Brief 1 - In the discussion of Nixon's strategy below, who got a huge black turnout in 1956?

Excerpt to read -
****
I agree, but I think this means he has to keep advancing the issue. The more he does so, the more it will divide the Democrats. Plus Nixon was a very savvy politician: in 1956 Eisenhower got a huge black turnout. The combination of an issue that might win new voters while simultaneous acting to drive a wedge in the Democrats may prove quite tempting. However, 1960s Nixon may have the room to allow his personal prejudice to influence his stance (though not his rhetoric).
It's hard to know. OTL Nixon saw his job as managing the decline of American power. Domestically he just did whatever in order to win (Nixon was more liberal than Clinton, say, let alone the current Republican Party) and he saw an oppourtunity to lock the South up.
I imagine his main 1964 goal is to really transition the South to the Republicans, but he also would like to drive down Democratic black support outside the South (inside it doesn't matter, and Southern blacks will understand Nixon's appeal to racist southerners).
Some kind of civil rights that seems impressive but actually doesn't matter? Voting rights, for instance, in the South doesn't matter because it just drives white turn-out high enough to drown out the minority black Democratic vote.
Even better Congress is probably Democratic so Nixon can take credit for it the North, and rail against it in the South.
He gets some northern blacks (though Goldwater won't, in '68), the South, and probably a pretty impressive '64 victory.
It also, of course, screws the Democrats over big-time.
****
Brief 2 - Please copy the listing below word for word, starting at the line that contains "You are a GUI" and ending at the line that contains "coord(392,118)". Leave the pictures out.

Record list -
****
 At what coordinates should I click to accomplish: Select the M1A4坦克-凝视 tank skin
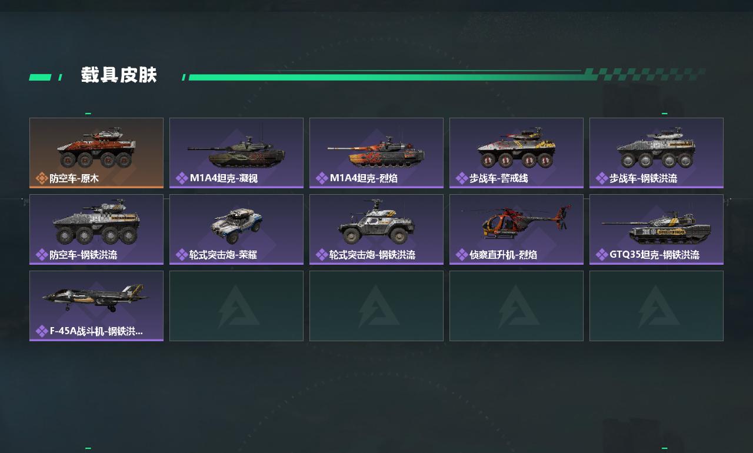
****
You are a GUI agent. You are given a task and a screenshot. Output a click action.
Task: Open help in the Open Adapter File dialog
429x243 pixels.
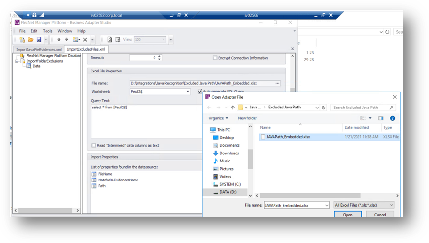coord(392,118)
****
Expected answer 1 - Eisenhower got a huge black turnout in 1956.

Expected answer 2 -
You are a GUI agent. You are given a task and a screenshot. Output a click action.
Task: Open help in the Open Adapter File dialog
429x243 pixels.
coord(392,118)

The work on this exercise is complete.